● **Work required**:
List every username that appears as a post header in the fishing thread below, each once, in order of first appearance.

● **Text excerpt**:
** begin **

# NNSW Razzle Dazzle, bday boy and the donut king



## carnster (May 27, 2008)

Well the 3 amigos arrived at palmy at 5:30am and i did not feel like tackling the decent surf, so i conned the Rod and Daz into a 15min drive to Kingscliff. Sure enough the surf launch was easy and i was happy with that. But i couldn't even get a hit at my spot, while Rod lost a good spanish and Daz lost a good probable snapper and landed a 1.05m spanish (congrats M8). I was struggling with some BLS, but Daz donated his spanish (thanks M8) 2 me and i am supa happy 2 b eating fish 2nite. So a good trip all-round really. ;-)


----------



## TheHulk (Mar 3, 2014)

Wow!!! You r on fire dazza! Well done!
Surf was def up this morning! I did a surf check of palmy at sunrise...then wussed out 
Good call to go to Kingy! I would've thought kingy reef would b breaking everywhere with this swell?
Gotta get myself on the amigos invite list somehow ;-)


----------



## carnster (May 27, 2008)

TheHulk said:


> Wow!!! You r on fire dazza! Well done!
> Surf was def up this morning! I did a surf check of palmy at sunrise...then wussed out
> Good call to go to Kingy! I would've thought kingy reef would b breaking everywhere with this swell?
> Gotta get myself on the amigos invite list somehow ;-)


Pm sent. ;-)


----------



## carnster (May 27, 2008)

rayl said:


> Good work guys, happy bday to the one in question.


That would be Rod, which leaves me as the Donut boy, care to guess Rod's age?


----------



## brolans (Aug 9, 2012)

carnster said:


> rayl said:
> 
> 
> > Good work guys, happy bday to the one in question.
> ...


I would say 32 ;-)

Dazza is on fire atm&#8230;..


----------



## carnster (May 27, 2008)

TWITAB! Daz u r a legend.
That's all u need!


----------



## JonoSS (Oct 18, 2013)

** end **

● **Raw data**:
** begin **

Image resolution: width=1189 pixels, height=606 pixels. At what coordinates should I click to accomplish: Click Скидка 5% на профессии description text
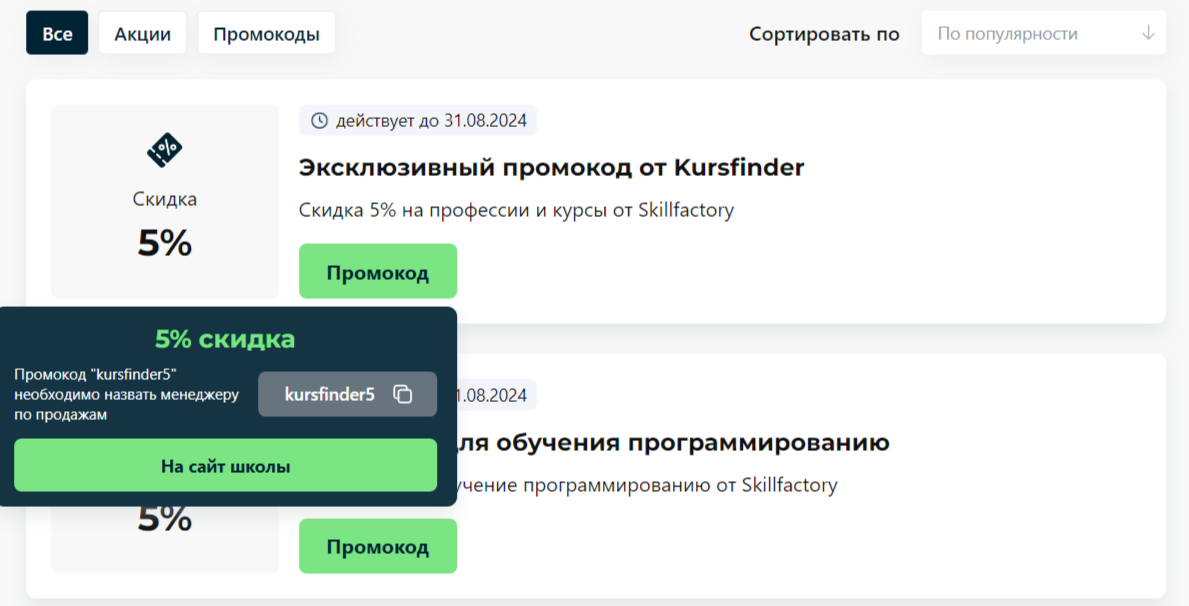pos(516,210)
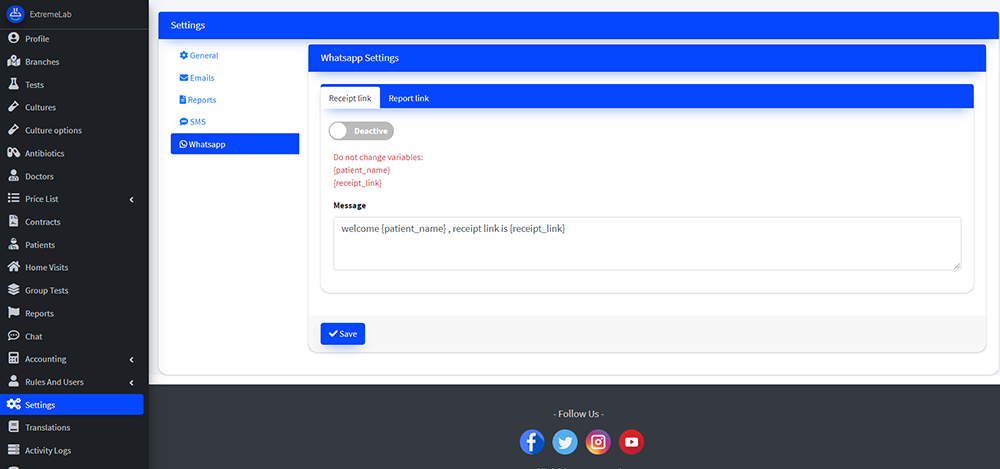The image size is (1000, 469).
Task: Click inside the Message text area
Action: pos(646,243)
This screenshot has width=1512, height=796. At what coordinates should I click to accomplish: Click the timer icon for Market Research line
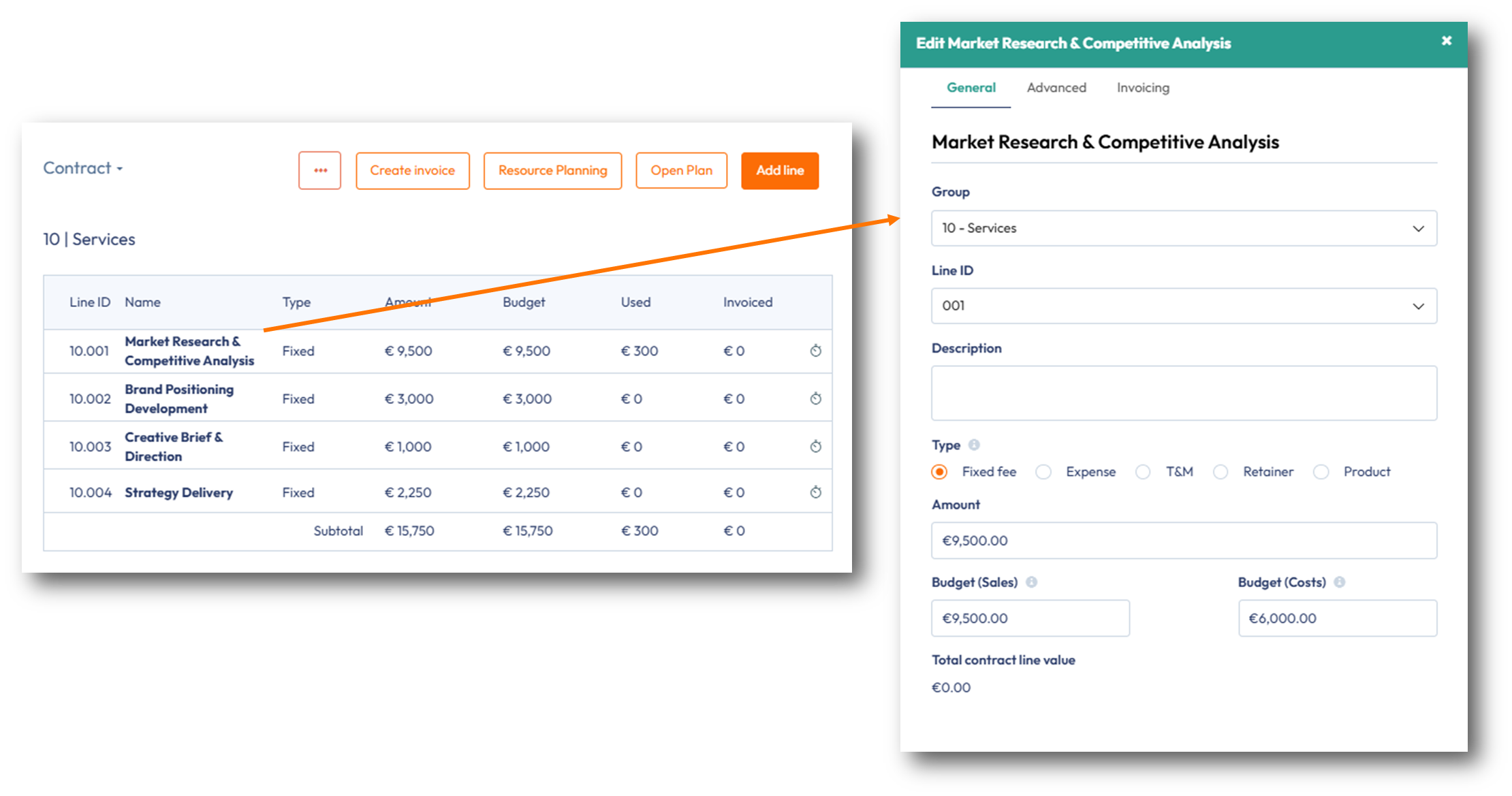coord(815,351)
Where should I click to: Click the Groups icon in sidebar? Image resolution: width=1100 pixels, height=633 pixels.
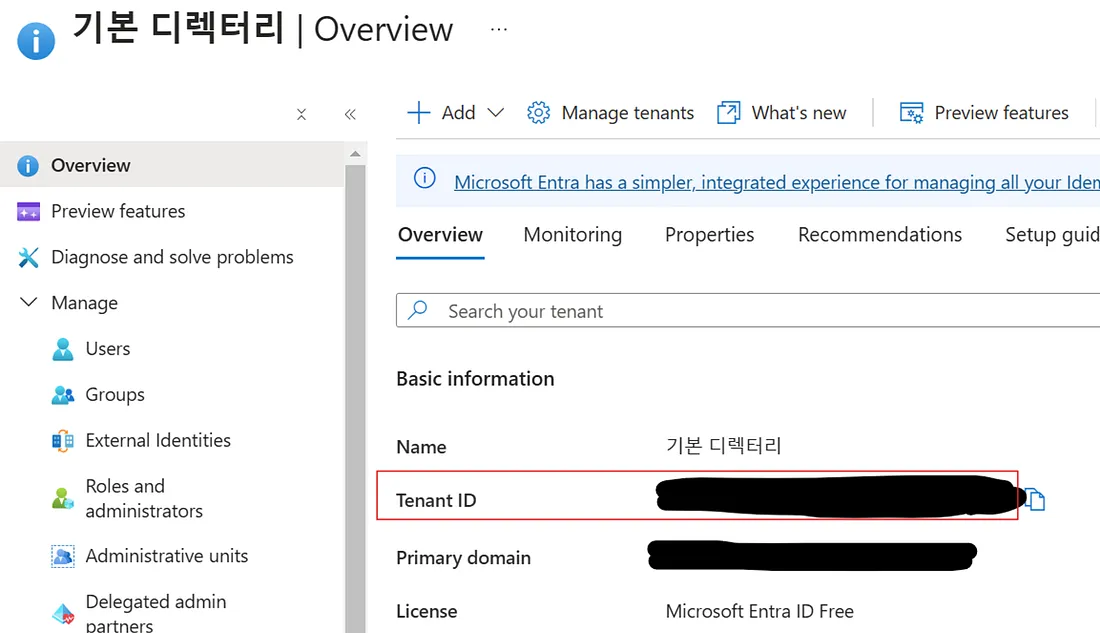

** end **

● **Solution**:
carnster, TheHulk, brolans, JonoSS